A Prefeitura de Amaturá (a 698 quilômetros de Manaus) deve ser investigada pelo Ministério Público do Estado do Amazonas (MPAM) por irregularidades em procedimento licitatório presencial, com possível direcionamento do certame.
Segundo o MP, a denúncia foi apresentada no dia 17 de novembro de 2025, destacando que houve direcionamento sistemático das licitações municipais a fornecedores supostamente ligados ao prefeito, envio de terceiros para retirada do edital em substituição aos representantes das empresas interessadas.

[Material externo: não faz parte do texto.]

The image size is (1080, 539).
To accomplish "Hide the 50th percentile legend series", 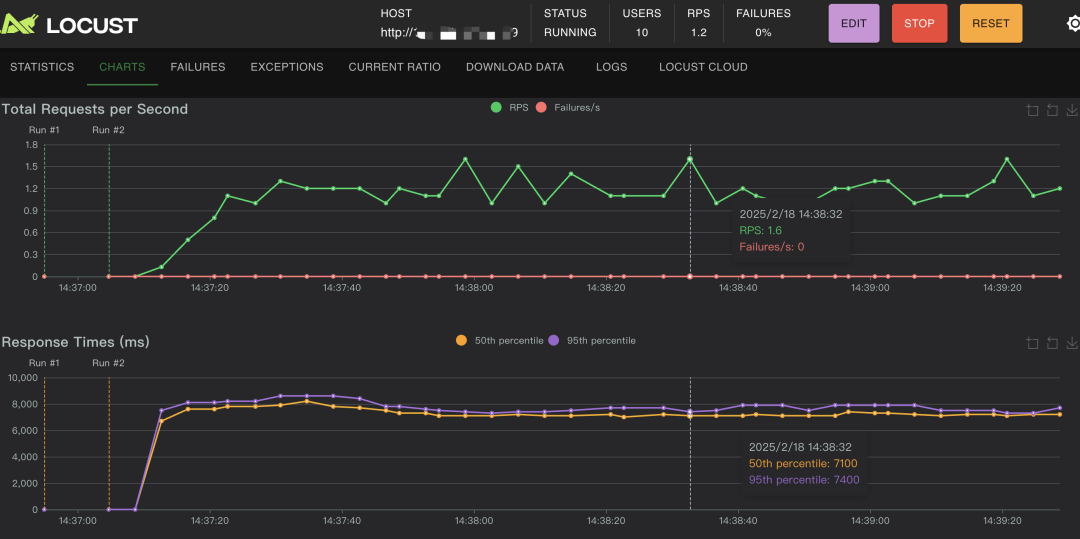I will pos(499,340).
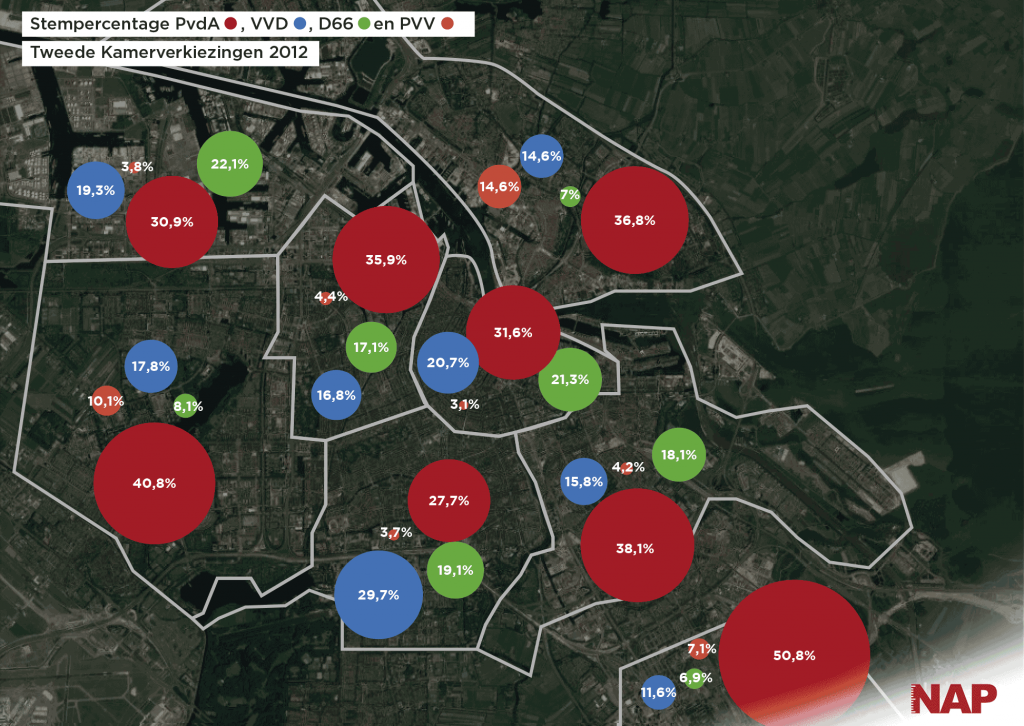This screenshot has height=726, width=1024.
Task: Select the 11,6% blue bubble
Action: point(658,692)
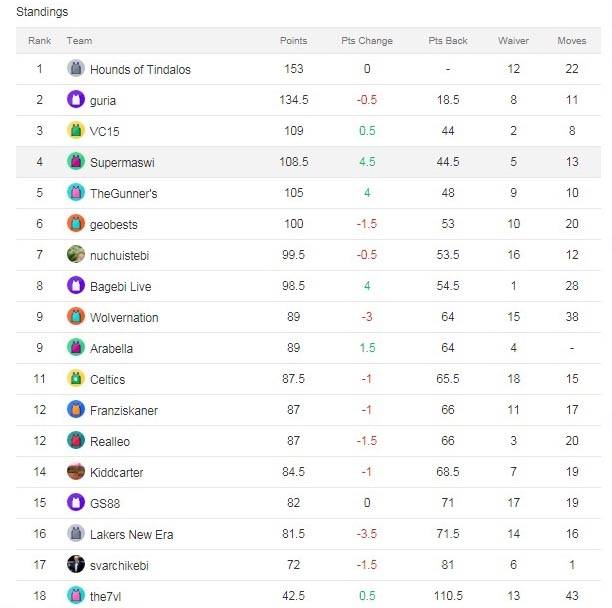This screenshot has height=608, width=612.
Task: Click nuchuistebi profile photo avatar
Action: (76, 254)
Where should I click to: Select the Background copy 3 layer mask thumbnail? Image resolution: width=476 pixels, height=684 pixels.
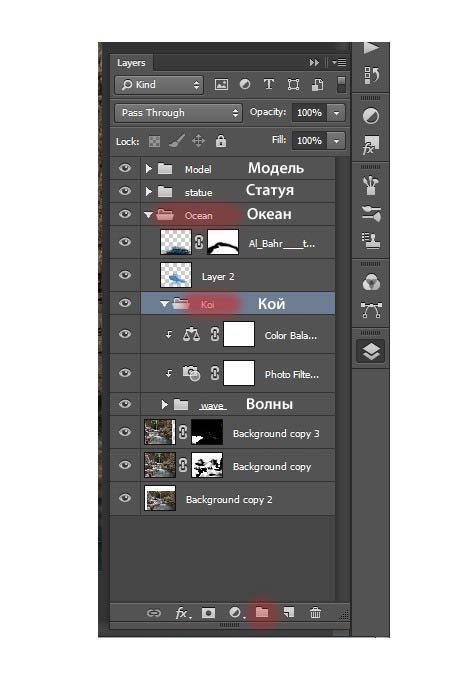[x=207, y=432]
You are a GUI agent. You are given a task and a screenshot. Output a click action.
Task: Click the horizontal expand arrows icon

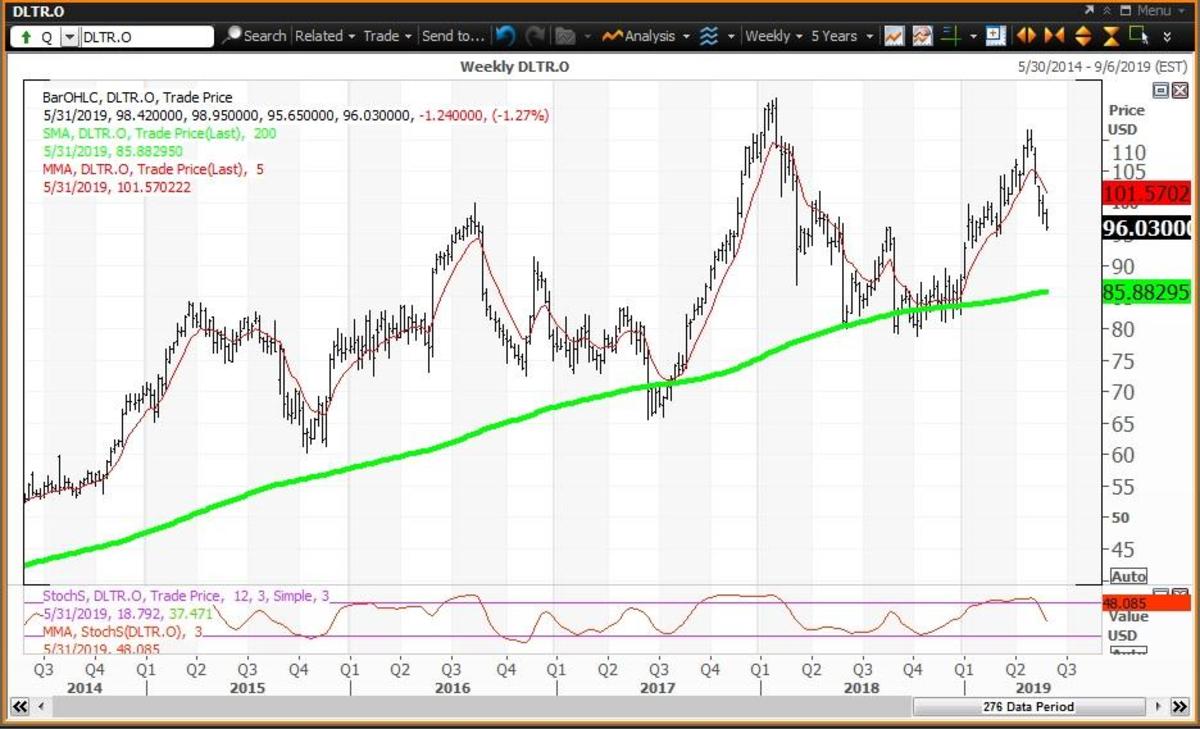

Foi apontada também omissão de servidora do Departamento de Licitação no fornecimento do edital à empresa interessada, que fez solicitação por meio de correio eletrônico, e indicação de número de telefone inativo na publicação do certame, restringindo o acesso dos outros concorrentes às informações do processo.
O MP destacou, na conversão de notícia de fato em Procedimento Preparatório, que a denúncia, caso seja confirmada, pode configurar ato de improbidade administrativa que atenta contra os princípios da Administração Pública, em específico a publicidade, competitividade e isonomia entre os licitantes.
A Promotoria de Justiça de Amaturá, por meio do promotor Lucas Donato Primo Costa, concedeu o prazo de 15 dias para que a prefeitura esclareça sobre a denúncia apresentada e encaminhe cópias de documentos relativos ao pregão. Foi fixado o prazo de 90 dias, prorrogável, para a conclusão do procedimento.